To me, this matter of forcing authors to make data from published articles available to the scientific community is non-negotiable. It is essential for replication and dissemination. Almost all serious journals now do this and, in my view, not doing it seriously compromises the credibility of the journals that don’t. There is no good reason not to implement this policy.

It also seems to be that this, as well as changes to the instructions to Authors and other key decisions concerning the Journal (including choice of replacement editors and board members), should be jointly discussed with the Editorial Board and not simply decided by the Editors by themselves.

Accordingly, I would like to encourage you and the editors to rethink these critical decisions for the integrity of the scientific process.

Allow me to kindly and respectfully inform you that if the current policies do not change, I regret that I will resign from the board on Friday February 3rd, 2023. If so, I will also not be available to provide any further referee reports to this journal after that date.

The editor later asked for more time and I agreed, giving them another month. But ultimately nothing relevant changed as subsequent email exchanges were not fruitful. I believe that just recommending that authors do this but leaving it to their discretion is not enough. Yet to me, this matter is critical. I have sometimes wanted to inspect data which is not available anywhere, for example because the authors left academia or are otherwise unresponsive to emails. And there have been recent reports suggesting that, unfortunately:

“Most researchers don’t share their data. If you’ve ever read the words ‘data is available upon request’ in an academic paper, and emailed the authors to request it, the chances that you’ll actually receive the data are just 7 percent. The rest of the time, the authors have lost access to their data, changed emails, or are too busy or unwilling.”

I showed the above report to the editor. The follow-up discussion dragged for weeks, and as mentioned, I initially delayed my resignation while I tried to understand if we were getting somewhere. I explained and insisted that there was no reason to delay as change in policy could be implemented for free due to the existence of free permanent data repositories like Zenodo or openicpsr. At one point the editor said that the decision was transitory but I insisted that it was not clear how for long the current policy might be “transitory” for, and that it would risk becoming a “permanent transition process”. Still, the editor insisted that this was the decision for now, without providing any credible path to reform.

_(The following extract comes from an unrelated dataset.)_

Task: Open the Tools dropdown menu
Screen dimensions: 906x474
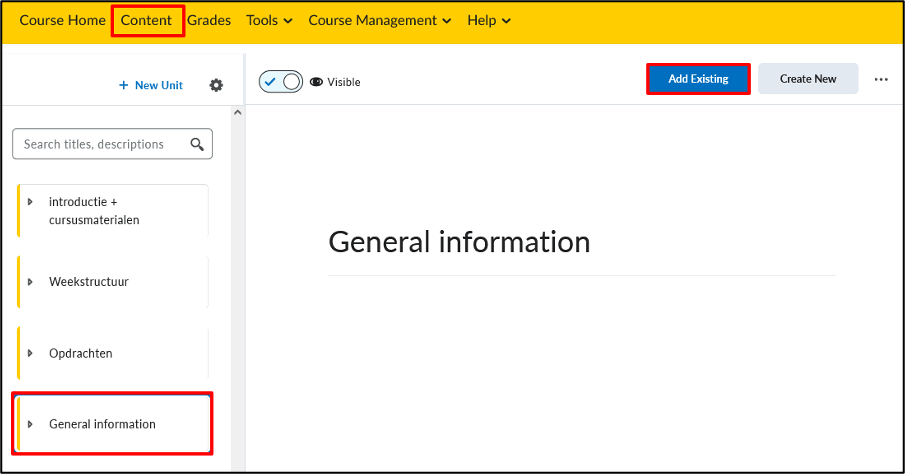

As in practice nothing has changed I have informed the editor of my resignation, effective immediately (though they’ll still have to update the webpage to take my name out). I have also informed the editor of my unwillingness to write any more referee reports for the journal while the current policy remains. As I informed the editor, I believe that making my reasons public is better than allowing for speculation by others concerning my reasons for resigning, and it may encourage future editors of this academic journal to be more serious about this important matter.